Sylvia’s maternal great-aunt had been a great lady out of a great age, and incidentally a grim and grizzled veteran of the sex-war. Her philosophy started from a recognition of the physical and economic inferiority of woman, as complete as any window-smashing suffragette could have formulated, but her remedy for it was a purely individualist one, the leisure-class woman’s skill in trading upon her sex. Lady Dee did not use that word, of course—she would as soon have talked of her esophagus. Her formula was “charm,” and she had taught Sylvia that the preservation of “charm” was the end of woman’s existence, the thing by which she remained a lady, and without which she was more contemptible than the beasts.
She had taught this, not merely by example and casual anecdote, but by precepts as solemnly expounded as bible-texts. “Remember, my dear, a woman with a husband is like a lion-tamer with a whip!” And the old lady would explain what a hard and dangerous life was lived by lion-tamers, how their safety depended upon life-long distrustfulness of the creatures over whom they ruled. She would tell stories of the rending and maiming of luckless ones, who had forgotten for a brief moment the nature of the male animal! “Yes, my dear,” she would say, “believe in love; but let the man believe first!” Her maxims never sinned by verbosity.
The end of all this was not merely food and shelter, a home and children, it was the supremacy of a sex, its ability to shape life to its whim.
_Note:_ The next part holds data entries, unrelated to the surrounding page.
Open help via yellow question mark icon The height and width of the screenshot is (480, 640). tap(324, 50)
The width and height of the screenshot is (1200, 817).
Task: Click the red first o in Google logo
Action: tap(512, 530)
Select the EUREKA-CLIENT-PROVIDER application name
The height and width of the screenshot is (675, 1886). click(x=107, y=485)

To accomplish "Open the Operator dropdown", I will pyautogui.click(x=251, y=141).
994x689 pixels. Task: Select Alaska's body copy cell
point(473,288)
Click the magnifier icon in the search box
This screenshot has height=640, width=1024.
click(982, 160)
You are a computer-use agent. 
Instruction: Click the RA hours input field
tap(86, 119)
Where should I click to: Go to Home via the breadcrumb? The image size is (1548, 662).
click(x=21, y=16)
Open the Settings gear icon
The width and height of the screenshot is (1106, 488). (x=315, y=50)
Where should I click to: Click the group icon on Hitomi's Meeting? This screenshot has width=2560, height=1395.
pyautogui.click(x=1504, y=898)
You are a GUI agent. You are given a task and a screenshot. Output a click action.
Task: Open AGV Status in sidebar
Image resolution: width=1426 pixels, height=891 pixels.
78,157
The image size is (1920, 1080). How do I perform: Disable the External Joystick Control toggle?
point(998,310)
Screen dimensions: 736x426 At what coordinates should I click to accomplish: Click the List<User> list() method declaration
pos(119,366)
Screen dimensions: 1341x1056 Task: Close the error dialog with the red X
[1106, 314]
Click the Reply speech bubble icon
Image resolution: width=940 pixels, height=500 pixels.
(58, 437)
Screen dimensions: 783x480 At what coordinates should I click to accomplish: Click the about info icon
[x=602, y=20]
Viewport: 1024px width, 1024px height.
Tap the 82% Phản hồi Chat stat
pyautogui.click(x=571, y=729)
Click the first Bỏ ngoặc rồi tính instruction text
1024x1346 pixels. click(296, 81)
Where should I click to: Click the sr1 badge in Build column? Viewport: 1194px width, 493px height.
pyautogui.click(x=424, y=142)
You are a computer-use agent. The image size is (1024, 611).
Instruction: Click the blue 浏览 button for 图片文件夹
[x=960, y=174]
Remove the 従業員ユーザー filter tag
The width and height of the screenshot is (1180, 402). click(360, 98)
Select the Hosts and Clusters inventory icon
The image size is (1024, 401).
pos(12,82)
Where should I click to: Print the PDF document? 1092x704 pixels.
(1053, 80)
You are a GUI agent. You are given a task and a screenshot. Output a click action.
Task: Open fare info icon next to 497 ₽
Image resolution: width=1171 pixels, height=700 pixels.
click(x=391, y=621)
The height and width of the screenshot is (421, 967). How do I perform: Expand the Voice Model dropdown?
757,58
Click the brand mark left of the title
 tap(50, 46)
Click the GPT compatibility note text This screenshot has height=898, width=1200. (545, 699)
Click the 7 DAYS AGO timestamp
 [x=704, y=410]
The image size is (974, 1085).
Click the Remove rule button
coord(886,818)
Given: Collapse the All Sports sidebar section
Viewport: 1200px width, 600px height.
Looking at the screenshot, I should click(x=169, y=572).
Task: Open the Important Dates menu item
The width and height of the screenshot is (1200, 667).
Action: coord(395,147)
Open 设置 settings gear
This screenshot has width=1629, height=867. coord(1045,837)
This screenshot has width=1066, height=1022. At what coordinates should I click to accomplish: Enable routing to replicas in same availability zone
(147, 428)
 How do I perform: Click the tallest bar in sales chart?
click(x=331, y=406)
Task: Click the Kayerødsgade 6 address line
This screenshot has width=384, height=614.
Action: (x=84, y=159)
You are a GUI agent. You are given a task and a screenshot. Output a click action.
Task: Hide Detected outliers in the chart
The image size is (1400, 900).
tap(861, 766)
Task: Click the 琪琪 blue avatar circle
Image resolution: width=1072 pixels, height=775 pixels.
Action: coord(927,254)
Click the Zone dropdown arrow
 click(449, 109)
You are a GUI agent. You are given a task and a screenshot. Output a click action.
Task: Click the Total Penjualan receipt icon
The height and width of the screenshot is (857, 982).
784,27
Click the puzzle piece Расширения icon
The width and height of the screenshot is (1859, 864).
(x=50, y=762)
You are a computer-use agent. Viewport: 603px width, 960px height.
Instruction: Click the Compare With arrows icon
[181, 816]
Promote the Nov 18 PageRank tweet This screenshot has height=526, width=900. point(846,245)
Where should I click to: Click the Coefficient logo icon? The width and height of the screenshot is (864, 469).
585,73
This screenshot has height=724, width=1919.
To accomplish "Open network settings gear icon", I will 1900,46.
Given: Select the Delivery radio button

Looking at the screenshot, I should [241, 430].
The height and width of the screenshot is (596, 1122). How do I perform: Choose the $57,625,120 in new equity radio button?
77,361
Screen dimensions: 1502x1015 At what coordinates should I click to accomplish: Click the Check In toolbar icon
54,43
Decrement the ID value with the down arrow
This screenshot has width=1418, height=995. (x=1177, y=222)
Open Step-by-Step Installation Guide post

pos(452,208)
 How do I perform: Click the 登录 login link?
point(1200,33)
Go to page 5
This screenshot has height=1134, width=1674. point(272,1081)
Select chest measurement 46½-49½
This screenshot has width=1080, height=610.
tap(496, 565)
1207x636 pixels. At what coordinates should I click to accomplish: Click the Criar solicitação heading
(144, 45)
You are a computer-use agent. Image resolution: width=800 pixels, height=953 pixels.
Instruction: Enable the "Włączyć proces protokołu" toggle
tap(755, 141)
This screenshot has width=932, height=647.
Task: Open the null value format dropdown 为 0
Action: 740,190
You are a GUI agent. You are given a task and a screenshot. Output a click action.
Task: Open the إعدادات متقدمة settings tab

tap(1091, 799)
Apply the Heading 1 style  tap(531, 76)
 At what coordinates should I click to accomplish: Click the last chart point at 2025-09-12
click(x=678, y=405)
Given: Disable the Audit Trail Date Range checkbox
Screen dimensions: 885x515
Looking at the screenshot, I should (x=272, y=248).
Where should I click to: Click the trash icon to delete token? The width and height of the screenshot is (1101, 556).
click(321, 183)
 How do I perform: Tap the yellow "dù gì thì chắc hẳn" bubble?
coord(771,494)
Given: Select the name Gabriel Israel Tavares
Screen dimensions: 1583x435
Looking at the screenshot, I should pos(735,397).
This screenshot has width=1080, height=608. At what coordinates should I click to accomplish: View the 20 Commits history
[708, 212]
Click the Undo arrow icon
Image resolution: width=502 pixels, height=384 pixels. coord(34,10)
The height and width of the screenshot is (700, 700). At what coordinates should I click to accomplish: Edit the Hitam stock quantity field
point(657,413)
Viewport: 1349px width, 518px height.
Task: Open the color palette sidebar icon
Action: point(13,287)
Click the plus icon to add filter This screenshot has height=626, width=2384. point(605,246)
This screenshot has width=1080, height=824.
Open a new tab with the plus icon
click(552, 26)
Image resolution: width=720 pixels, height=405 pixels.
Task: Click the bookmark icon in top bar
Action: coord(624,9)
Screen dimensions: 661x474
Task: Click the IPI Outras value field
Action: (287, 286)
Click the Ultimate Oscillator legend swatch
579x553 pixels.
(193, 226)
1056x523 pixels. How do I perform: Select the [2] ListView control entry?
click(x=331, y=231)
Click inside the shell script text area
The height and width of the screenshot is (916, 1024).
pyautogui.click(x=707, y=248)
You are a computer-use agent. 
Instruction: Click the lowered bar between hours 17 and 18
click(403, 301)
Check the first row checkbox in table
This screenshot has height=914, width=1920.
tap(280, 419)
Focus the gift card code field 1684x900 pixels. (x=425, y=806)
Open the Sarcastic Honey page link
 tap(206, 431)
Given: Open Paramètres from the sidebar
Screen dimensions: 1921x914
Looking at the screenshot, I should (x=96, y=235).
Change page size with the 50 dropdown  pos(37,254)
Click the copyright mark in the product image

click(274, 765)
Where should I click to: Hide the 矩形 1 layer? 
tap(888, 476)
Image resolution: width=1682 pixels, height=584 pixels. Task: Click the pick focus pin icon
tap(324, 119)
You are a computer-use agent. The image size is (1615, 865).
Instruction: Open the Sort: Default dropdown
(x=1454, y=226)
By means of this magic “charm”—a sort of perpetual individual sex-strike—a woman turned her handicaps into advantages and her chains into ornaments; she made herself a rare and wonderful creature, up to whom men gazed in awe. It was “romantic love,” but preserved throughout life, instead of ceasing with courtship.
All the Castleman women understood these arts, and employed them. There was Aunt Nannie, when she cracked her whip the dear old bishop-lion would jump as if he had been shot! Did not the whole State know the story of how once he had been called upon at a banquet and had risen and remarked: “Ladies and gentlemen, I had intended to make a speech to you this evening, but I see that my wife is present, so I must beg you to excuse me.” The audience roared, and Aunt Nannie was furious, but poor dear Bishop Chilton had spoken but the literal truth, that he could not spread the wings of his eloquence in the presence of his “better half.”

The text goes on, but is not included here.